Question

An article summarizes a report of law enforcement agencies regarding the use of social media to screen applicants for employment. The report was based on a survey of 728 law enforcement agencies. One question on the survey asked if the agency routinely reviewed applicant's social media activity during background checks. For purposes of this exercise, suppose that the 728 agencies were selected at random, and that you want to use the survey data to decide if there is convincing evidence that more than 25% of law enforcement agencies review applicants' social media activity as part of routine background checks.

Answer 1

a) The mean of the sampling proportion is p=0.25. The standard deviation is σ=0.016. The shape is like a bell.

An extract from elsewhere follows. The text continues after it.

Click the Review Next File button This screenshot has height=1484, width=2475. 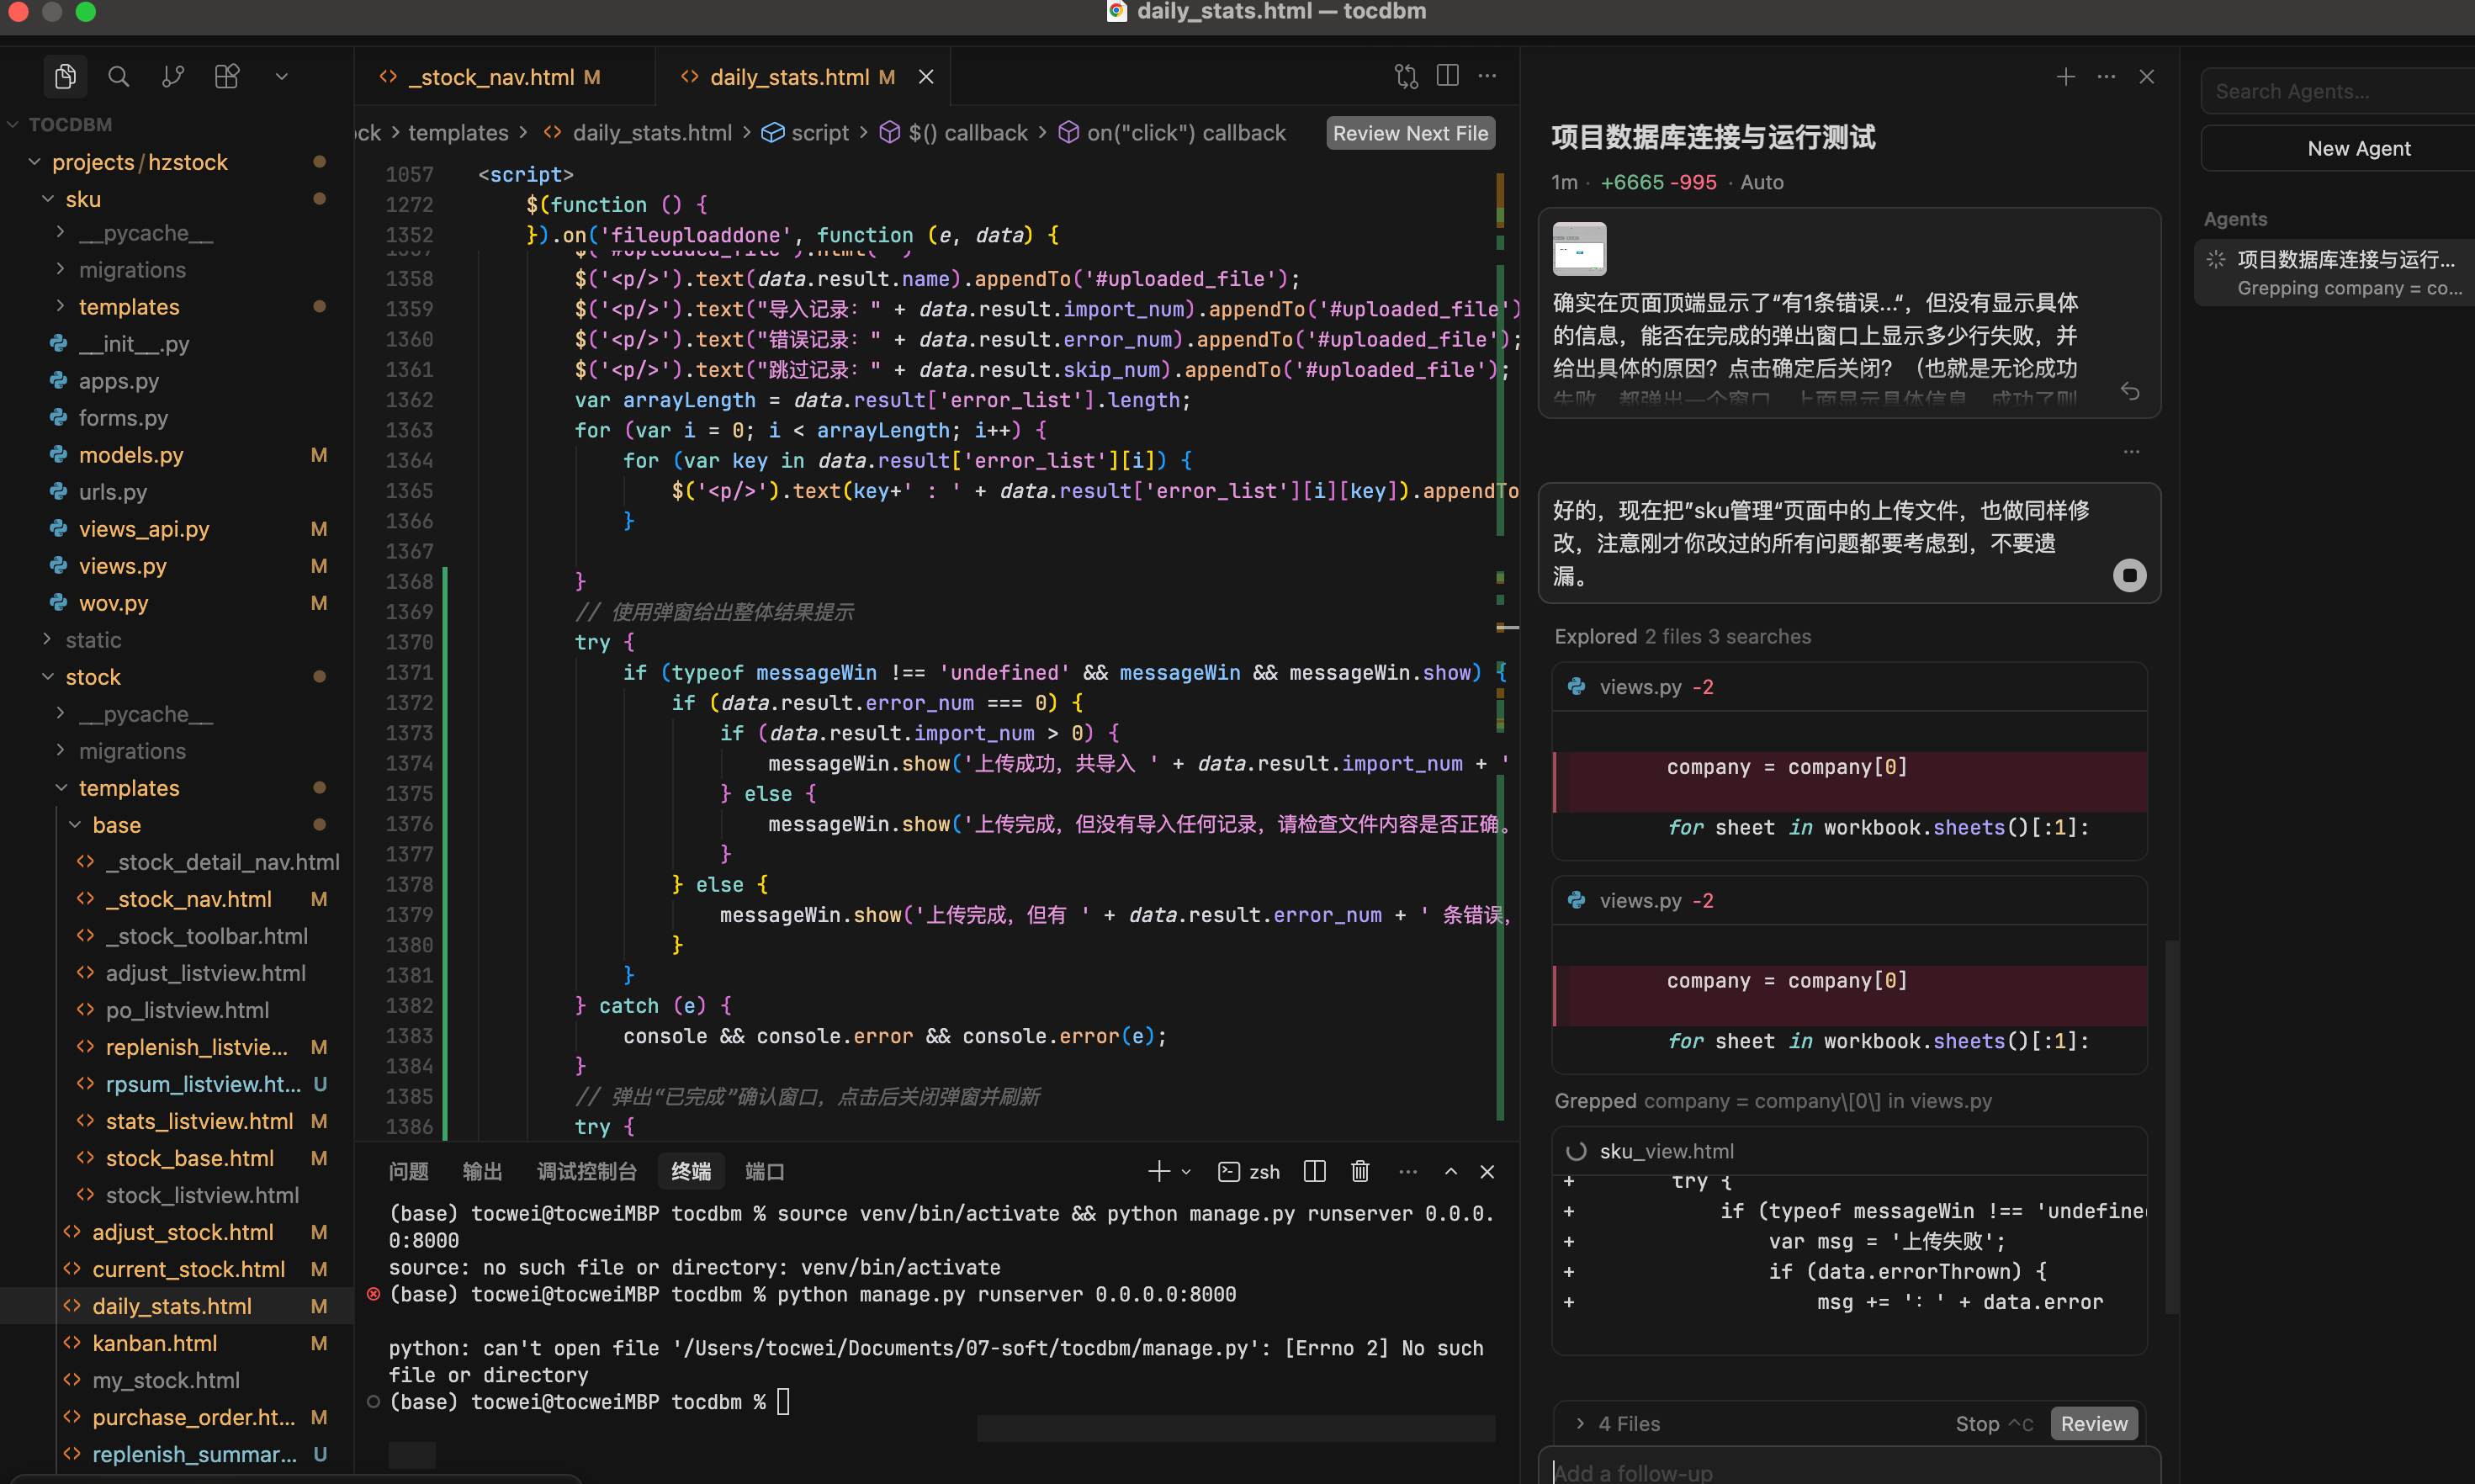click(x=1410, y=133)
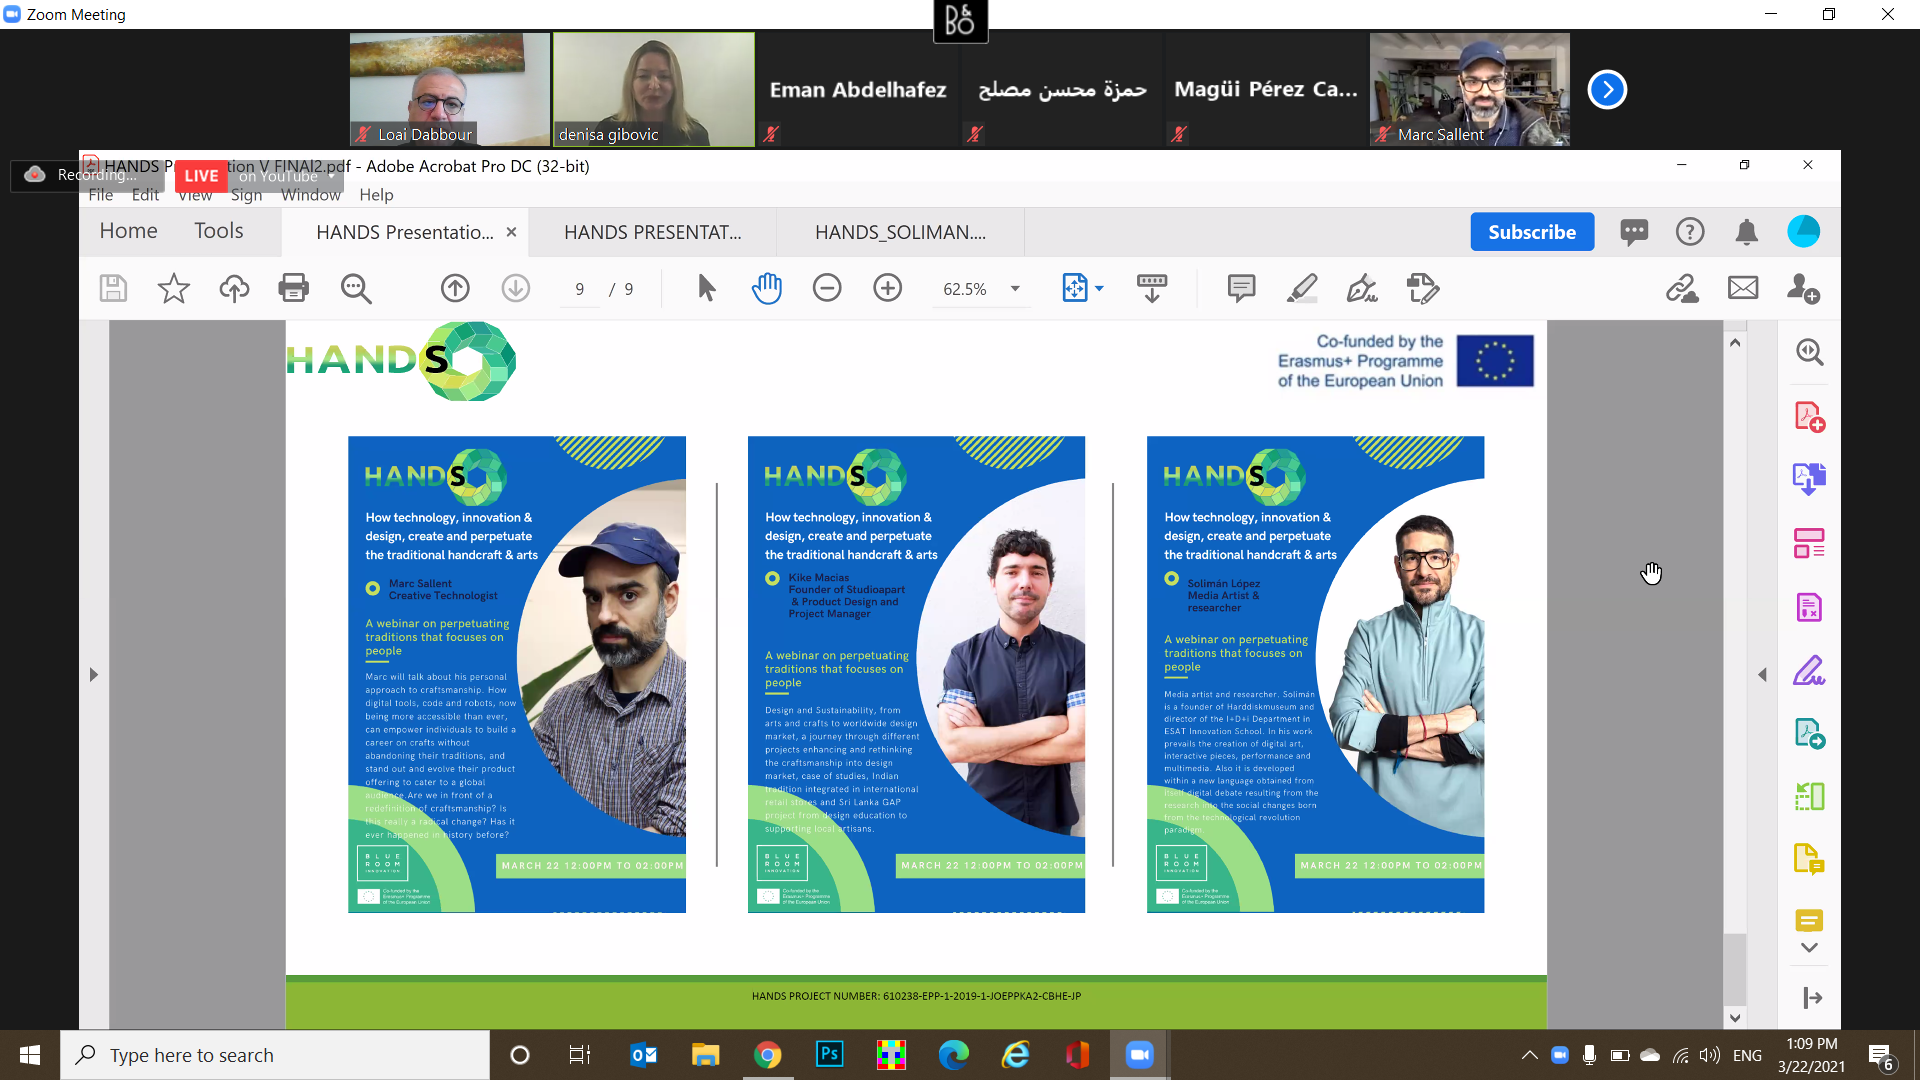Star this file as favorite

pyautogui.click(x=173, y=288)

b) I wouldn't be surprised as there is a 10% chance of getting this value p=0.27 or more for a sample proportion.

c) This sample proportion p=0.31 has a null probability of happening, so I would be surprised of getting that value.

Explanation:

The question is incomplete:

a) Describe the sampling distribution (shape, center and spread) of p for a sample size of n=728, if the null hypothesis is true (p=0.25).

b) Would you be surprised to observe a sample proportion p=0.27 for a sample size of n=728 if the null hypothesis (p=0.25) is true?

c) Would you be surprised to observe a sample proportion p=0.31 for a sample size of n=728 if the null hypothesis (p=0.25) is true?

a) The sampling distribution would be centered in the null hypothesis proportion (p-0.25). Then, the mean of the sampling proportion is p=0.25.

The standard deviation would be:

`\sigma_p=√(p(1-p)/n)=√(0.25*0.75/728)=√(0.000257555)\\\\\sigma_p=0.016`

As it would be a binomial-like distribution, the shape will be a bell-shape.

b) We can calculate the likelyhood of a value p=0.27 in this distribution calculating the z-value and looking for its probability in the standard normal distribution.

`z=(p-\pi)/\sigma_p=(0.27-0.25)/0.016=0.02/0.016=1.25\\\\P(z>1.25)=0.106`

I wouldn't be surprised as there is a 10% chance of getting this value p=0.27 or more for a sample proportion.

c) We repeat the calculation for p=0.31

`z=(p-\pi)/\sigma_p=(0.31-0.25)/0.016=0.06/0.016=5\\\\P(z>5)=0.000`

This sample proportion p=0.31 has a null probability of happening, so I would be surprised of getting that value.